* **PROBLEMS AND TASKS**:
- A) According to the article on the Parker Solar Probe and the solar wind, how close did the probe come to the Sun in November 2021?
- B) List every person and every institution named in the article on the Parker Solar Probe and the solar wind.
- C) Proceed with the article on the Parker Solar Probe and the source of the solar wind, picking up after its final sentence.

* **DOCUMENT SECTION**:
Categories: Space

New Discovery: Parker Solar Probe Finds Source of Solar Wind

The Parker Solar Probe, a solar probe that made a dangerous plunge into the Sun’s corona, has now traced the wind that blows from the Sun’s surface back to its source. The probe made a record-breaking approach of 8.5 million kilometers (5.3 million miles) to the Sun in November 2021, which allowed the detection of the fine structure of the solar wind. The solar wind is responsible for carrying tons of charged particles from the Sun into the Solar System through a hole in the Sun’s corona. The Parker Solar Probe’s readings have given scientists the closest look yet at how the fast solar wind is generated, suggesting that a specific type of magnetic reconnection is what drives this powerful force of nature.

The readings have been analyzed by a team of physicists led by Stuart Bale of the University of California, Berkeley, and James Drake of the University of Maryland, College Park. The research is significant as this wind carries important information from the Sun to Earth, and understanding the mechanism behind the Sun’s wind is essential for practical reasons on Earth. The research will help in understanding how the Sun releases energy and drives geomagnetic storms, which are a threat to our communication networks.

* **DATA LINES**:
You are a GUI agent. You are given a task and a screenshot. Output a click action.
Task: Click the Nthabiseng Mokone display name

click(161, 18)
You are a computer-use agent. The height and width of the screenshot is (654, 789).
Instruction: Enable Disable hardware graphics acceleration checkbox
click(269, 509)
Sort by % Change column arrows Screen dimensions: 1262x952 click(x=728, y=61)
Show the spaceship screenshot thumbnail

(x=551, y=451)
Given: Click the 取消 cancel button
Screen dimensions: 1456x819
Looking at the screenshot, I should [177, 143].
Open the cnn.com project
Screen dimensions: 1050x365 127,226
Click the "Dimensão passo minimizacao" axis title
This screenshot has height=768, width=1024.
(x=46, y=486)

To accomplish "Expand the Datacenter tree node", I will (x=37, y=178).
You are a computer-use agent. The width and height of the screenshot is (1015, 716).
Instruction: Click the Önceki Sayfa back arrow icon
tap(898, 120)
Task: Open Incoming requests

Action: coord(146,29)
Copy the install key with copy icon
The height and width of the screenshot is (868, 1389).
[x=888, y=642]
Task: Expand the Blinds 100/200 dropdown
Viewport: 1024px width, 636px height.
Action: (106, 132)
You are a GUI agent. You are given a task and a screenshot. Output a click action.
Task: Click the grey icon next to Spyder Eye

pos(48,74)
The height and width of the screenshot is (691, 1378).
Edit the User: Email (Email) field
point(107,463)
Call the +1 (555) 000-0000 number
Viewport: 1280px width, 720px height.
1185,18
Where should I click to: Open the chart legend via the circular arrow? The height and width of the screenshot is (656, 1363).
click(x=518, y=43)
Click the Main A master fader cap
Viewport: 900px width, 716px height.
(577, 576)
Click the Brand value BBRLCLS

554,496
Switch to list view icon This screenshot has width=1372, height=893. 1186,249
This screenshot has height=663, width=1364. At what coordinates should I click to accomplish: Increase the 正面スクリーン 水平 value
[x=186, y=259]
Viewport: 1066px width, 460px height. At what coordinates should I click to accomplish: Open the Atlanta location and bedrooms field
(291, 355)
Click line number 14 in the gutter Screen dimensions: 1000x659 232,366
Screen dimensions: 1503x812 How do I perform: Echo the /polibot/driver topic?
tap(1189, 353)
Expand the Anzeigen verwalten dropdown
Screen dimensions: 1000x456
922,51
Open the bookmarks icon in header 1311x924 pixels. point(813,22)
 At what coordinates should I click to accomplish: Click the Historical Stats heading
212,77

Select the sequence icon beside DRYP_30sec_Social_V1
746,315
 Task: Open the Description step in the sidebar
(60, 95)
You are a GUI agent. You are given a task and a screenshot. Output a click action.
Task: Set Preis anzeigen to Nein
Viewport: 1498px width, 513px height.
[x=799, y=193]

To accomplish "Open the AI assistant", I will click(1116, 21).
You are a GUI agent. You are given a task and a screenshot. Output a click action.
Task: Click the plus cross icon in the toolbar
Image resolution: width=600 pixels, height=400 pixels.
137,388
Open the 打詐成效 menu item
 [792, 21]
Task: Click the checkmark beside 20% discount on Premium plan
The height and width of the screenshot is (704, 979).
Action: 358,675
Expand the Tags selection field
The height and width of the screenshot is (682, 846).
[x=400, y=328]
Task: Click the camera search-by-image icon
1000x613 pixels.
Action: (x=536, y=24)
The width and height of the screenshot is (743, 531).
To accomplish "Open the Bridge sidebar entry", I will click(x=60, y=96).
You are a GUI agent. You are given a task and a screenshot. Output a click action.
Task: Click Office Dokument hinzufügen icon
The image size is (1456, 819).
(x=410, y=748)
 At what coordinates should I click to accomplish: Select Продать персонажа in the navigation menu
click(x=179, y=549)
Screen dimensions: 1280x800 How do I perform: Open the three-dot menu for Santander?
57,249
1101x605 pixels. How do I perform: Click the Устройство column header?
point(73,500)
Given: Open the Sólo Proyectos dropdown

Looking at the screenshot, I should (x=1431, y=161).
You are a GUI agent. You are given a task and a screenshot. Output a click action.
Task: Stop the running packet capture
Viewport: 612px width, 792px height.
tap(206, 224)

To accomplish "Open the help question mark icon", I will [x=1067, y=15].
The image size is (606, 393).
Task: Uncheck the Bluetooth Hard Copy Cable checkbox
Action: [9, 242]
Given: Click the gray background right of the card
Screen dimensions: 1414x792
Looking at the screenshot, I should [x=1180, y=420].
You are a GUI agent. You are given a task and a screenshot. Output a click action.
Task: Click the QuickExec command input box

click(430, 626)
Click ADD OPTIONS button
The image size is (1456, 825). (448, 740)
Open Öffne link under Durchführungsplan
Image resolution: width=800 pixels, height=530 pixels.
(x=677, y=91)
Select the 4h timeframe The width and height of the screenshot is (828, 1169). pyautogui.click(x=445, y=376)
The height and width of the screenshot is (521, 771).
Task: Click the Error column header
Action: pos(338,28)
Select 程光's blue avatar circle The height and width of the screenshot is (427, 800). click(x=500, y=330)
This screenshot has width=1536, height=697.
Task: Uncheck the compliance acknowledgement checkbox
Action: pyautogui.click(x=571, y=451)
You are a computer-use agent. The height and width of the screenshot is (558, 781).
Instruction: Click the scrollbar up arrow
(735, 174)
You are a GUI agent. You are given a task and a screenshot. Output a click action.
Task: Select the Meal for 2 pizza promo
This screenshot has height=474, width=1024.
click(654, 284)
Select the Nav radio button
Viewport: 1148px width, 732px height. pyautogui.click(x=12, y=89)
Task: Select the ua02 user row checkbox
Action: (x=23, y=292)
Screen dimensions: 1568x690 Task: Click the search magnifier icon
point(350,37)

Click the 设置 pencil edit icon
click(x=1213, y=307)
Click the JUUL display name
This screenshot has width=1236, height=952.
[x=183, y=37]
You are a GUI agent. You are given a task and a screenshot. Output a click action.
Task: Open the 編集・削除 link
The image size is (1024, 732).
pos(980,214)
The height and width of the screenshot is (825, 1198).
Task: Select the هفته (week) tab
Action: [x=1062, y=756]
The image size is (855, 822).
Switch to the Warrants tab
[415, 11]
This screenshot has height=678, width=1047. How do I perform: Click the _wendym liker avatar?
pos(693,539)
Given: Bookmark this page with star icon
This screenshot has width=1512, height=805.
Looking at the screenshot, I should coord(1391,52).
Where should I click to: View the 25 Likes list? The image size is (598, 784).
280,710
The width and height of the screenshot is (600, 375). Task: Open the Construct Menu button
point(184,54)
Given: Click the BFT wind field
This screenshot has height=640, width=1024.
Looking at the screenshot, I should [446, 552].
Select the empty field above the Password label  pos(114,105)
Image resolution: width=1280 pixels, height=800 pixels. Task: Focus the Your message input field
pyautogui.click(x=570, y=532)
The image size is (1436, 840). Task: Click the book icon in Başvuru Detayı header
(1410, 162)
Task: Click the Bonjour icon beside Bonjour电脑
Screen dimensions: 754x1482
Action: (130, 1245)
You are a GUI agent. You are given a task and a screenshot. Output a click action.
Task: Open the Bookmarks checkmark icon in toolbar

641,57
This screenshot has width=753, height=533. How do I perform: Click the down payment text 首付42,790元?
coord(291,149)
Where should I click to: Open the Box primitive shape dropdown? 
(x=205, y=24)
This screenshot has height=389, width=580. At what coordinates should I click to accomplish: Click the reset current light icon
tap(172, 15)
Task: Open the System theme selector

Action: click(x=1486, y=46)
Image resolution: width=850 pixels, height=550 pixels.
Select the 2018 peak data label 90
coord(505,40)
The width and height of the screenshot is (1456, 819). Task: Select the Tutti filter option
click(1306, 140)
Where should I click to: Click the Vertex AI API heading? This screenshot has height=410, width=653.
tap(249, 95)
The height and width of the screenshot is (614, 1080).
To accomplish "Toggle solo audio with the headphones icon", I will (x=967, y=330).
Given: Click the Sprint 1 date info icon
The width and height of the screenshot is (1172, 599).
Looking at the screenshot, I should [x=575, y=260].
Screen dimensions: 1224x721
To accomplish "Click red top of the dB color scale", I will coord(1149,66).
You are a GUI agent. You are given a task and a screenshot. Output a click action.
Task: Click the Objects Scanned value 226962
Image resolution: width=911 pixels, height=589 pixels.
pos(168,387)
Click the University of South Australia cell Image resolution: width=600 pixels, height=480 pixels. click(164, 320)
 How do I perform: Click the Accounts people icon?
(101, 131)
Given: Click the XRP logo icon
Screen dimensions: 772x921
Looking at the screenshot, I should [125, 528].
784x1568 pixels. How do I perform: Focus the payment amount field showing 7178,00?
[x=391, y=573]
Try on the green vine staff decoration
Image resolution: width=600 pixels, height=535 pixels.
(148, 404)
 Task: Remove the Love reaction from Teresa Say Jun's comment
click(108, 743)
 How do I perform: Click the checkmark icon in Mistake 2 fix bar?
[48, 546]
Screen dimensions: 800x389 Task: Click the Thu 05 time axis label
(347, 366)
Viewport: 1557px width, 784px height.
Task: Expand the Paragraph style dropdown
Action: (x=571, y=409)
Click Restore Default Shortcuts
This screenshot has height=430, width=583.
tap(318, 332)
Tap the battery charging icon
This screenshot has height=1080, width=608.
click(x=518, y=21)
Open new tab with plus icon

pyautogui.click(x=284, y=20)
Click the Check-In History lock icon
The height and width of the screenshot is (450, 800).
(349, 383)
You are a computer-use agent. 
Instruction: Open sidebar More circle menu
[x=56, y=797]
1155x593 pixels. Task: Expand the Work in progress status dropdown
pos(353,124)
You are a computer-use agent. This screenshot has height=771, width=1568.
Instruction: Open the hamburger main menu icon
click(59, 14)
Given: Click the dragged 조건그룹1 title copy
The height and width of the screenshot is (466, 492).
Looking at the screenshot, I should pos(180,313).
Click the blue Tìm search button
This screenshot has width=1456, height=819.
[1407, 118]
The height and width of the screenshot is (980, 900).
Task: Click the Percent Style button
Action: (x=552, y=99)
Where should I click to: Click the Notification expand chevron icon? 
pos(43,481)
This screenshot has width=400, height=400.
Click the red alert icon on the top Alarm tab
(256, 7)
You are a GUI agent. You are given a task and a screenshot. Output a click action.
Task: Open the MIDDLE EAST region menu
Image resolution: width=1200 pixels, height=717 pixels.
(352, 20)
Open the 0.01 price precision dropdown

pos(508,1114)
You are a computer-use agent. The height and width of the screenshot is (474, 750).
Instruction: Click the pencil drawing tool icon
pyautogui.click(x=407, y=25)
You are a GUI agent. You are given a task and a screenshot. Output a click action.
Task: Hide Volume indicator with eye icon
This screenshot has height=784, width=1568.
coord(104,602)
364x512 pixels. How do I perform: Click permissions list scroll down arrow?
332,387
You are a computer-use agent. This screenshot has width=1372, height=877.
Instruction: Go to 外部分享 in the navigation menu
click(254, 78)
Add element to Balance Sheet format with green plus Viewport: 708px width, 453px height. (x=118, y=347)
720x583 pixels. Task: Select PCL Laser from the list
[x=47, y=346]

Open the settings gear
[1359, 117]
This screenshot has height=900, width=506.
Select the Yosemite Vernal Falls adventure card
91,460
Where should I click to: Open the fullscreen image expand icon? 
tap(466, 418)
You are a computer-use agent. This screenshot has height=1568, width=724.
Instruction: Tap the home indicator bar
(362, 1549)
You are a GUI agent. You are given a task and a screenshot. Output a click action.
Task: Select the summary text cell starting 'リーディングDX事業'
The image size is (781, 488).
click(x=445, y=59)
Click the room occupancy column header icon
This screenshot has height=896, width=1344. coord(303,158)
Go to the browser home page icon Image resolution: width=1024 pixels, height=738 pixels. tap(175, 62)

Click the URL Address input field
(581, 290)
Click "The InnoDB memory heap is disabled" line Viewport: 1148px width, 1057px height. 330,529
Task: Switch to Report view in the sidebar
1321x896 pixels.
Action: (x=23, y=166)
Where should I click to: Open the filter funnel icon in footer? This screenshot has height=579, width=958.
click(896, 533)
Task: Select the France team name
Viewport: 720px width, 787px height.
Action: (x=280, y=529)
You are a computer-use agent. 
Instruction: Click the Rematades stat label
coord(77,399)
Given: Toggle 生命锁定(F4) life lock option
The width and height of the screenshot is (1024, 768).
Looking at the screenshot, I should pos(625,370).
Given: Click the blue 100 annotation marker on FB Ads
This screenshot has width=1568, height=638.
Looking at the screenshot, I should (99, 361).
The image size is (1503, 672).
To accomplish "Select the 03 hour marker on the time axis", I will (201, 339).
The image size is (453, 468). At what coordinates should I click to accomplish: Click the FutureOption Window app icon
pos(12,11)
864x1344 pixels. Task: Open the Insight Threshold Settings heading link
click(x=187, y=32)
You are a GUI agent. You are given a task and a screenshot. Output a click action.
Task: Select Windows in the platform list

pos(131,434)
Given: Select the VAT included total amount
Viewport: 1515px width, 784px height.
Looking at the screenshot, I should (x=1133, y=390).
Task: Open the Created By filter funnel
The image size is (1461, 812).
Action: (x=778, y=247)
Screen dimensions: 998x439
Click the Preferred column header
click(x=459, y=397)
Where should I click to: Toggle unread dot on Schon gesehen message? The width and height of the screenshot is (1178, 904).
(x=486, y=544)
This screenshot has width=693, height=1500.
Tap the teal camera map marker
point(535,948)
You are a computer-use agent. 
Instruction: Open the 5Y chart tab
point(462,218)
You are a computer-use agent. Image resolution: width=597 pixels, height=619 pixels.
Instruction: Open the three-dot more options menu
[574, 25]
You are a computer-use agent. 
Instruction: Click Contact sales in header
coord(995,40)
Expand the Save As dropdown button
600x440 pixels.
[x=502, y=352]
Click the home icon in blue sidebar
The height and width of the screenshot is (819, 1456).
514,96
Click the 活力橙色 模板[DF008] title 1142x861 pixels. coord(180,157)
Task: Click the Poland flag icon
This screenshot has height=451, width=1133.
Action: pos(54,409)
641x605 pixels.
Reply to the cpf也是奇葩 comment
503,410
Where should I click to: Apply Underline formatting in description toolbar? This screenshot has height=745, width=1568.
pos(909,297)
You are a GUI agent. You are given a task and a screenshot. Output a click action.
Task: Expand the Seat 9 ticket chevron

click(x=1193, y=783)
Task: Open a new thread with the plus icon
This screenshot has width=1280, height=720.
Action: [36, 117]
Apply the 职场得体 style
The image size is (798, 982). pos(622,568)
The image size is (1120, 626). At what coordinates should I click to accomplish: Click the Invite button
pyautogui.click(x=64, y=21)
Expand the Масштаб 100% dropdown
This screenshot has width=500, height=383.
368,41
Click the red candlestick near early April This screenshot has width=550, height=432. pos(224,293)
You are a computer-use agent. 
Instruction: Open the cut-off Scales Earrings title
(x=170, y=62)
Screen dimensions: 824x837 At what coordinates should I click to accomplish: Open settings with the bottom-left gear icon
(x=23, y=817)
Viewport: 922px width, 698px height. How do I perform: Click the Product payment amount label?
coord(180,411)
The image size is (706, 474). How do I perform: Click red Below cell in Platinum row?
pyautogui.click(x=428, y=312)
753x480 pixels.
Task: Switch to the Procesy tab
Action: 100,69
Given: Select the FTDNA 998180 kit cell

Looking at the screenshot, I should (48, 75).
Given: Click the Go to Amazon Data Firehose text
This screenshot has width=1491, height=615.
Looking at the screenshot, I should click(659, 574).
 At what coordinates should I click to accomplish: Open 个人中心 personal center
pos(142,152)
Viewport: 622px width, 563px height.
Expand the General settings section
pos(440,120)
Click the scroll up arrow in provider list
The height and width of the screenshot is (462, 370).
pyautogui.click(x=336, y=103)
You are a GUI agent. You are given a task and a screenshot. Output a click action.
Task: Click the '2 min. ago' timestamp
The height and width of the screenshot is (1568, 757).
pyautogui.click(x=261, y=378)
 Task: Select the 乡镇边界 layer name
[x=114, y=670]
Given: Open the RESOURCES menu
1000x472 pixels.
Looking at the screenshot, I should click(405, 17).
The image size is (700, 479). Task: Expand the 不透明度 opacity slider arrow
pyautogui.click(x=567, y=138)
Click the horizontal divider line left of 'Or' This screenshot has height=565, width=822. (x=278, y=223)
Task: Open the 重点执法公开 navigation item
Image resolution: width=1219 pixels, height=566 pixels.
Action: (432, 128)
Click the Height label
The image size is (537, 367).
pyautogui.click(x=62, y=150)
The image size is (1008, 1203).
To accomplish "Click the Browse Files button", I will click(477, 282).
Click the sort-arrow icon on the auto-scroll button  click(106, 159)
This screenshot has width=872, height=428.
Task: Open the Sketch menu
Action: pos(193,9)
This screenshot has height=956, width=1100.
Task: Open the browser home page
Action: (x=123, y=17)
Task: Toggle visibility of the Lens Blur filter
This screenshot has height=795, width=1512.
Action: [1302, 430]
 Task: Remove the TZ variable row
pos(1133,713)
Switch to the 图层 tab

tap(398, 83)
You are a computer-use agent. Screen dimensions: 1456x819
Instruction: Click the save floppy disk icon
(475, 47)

* **IN RESPONSE**:
- A) 8.5 million kilometers (5.3 million miles)

- B)
- Stuart Bale
- University of California, Berkeley
- James Drake
- University of Maryland, College Park

- C)
Coronal Holes

The Sun is a magnetic mess, and a lot of changes in its magnetic field manifest as phenomena in the corona. Coronal holes, which are normal solar phenomena, occur when the magnetic field lines open and expand outward, rather than forming closed loops. The result is a patch of cooler, less dense plasma in the corona that becomes much darker in extreme ultraviolet wavelengths. From these regions emerge powerful solar winds that blow charged particles far into the Solar System. These winds can interact with our upper atmosphere to generate spectacular auroras and interfere with satellite operations and radio communications.

During the Sun’s 11-year activity cycle, coronal holes can appear at any time. When the Sun is at the point of minimal activity, or solar minimum, they tend to hang around the poles. But at solar maximum, when the Sun’s magnetic poles swap places, and as activity declines afterward, coronal holes become more numerous and appear pretty at all latitudes, and more fast solar winds are pointed in our direction.

The Findings

During its close approach to the Sun in November 2021, the Parker Solar Probe was fortuitously situated so that it could collect the closest observations of one of these regions obtained yet. The resulting data showed that the coronal hole is similar to a showerhead, with roughly evenly spaced jets emerging from places where magnetic field lines “funnel” into and out of the surface of the Sun.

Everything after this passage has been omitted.